# Компьютерные технологии > Операционные системы > Microsoft Windows 10 >  Проблема с картинками

## banan50

На  форумах люди прикрепляют изображения в уменьшенном масштабе и убирают под спойлер.
 Что бы их рассмотреть в полном масштабе нужно щелкнуть по картинке и она открывается в полном размере.
 На Windows 8.1 все так и происходит, на 10 вообще ни хочет. Проверял на двух компах. Помогите советом, может какой плагин установить надо?
Прикрепляю ссылку для демонстрации проблемы:http://4pda.ru/forum/index.php?showt...#entry45910388sshot-2.jpgsshot-3.jpgsshot-1.jpgsshot-2.jpgsshot-3.jpgsshot-1.jpg

----------


## Cheechako

> ... На Windows 8.1 все так и происходит, на 10 вообще ни хочет...

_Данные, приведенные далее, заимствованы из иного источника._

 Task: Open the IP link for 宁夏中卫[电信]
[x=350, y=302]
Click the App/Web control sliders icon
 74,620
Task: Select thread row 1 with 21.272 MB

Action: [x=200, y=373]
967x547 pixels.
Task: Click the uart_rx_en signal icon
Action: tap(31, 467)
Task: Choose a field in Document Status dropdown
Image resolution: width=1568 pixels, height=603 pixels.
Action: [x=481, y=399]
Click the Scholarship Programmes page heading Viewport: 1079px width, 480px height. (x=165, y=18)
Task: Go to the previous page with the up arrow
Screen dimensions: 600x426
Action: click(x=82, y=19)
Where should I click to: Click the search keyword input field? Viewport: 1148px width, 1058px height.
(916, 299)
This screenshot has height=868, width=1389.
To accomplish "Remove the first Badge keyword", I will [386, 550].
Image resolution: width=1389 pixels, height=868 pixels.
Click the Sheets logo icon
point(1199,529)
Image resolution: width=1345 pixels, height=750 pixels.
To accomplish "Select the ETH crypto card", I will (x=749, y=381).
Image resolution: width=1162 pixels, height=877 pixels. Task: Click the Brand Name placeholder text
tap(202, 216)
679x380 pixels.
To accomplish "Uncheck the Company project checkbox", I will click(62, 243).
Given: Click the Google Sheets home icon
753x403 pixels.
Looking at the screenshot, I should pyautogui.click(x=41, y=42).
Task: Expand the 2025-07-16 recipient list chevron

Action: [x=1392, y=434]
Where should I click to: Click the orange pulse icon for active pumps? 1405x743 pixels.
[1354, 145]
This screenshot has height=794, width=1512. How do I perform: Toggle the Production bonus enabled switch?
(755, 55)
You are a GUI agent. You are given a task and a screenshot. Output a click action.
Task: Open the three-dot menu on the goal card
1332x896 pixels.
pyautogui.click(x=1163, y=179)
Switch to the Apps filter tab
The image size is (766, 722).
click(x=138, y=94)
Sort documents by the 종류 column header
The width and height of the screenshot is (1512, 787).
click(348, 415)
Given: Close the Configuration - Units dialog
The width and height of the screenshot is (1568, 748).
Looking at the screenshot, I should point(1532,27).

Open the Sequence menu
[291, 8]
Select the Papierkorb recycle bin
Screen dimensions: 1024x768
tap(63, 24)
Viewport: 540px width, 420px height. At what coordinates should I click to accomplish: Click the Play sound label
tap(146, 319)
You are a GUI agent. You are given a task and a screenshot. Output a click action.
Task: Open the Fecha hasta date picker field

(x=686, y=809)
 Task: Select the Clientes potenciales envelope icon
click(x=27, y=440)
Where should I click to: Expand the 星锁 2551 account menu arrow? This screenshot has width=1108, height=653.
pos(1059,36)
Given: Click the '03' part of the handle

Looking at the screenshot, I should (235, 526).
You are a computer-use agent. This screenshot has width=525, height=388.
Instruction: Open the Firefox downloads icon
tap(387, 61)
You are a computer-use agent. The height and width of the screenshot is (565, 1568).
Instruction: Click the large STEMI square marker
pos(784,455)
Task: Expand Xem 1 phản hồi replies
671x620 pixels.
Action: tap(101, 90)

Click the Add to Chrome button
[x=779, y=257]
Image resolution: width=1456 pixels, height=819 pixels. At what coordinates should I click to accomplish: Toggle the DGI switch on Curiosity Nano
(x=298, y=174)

Вообще-то при "click'е" происходит переход по ссылке вида
http://4pda.ru/forum/dl/post/7356747/%D1%ED%E8%EC%EE%EA+%FD%EA%F0%E0%ED%E0+2016-01-06+%E2+11.57.44.jpg
(http://4pda.ru/forum/dl/post/7356747/Снимок+экрана+2016-01-06+в+11.57.44.jpg), по которой появляется сообщение
_"Ошибка 404. Запрашиваемая информация не существует, перемещена или удалена."_
Приходится предположить, что либо для просмотра требуется регистрация на форуме (хотя обычно появляется соответствующее уведомление), либо Win8 видит что-то своё :rolleyes:

----------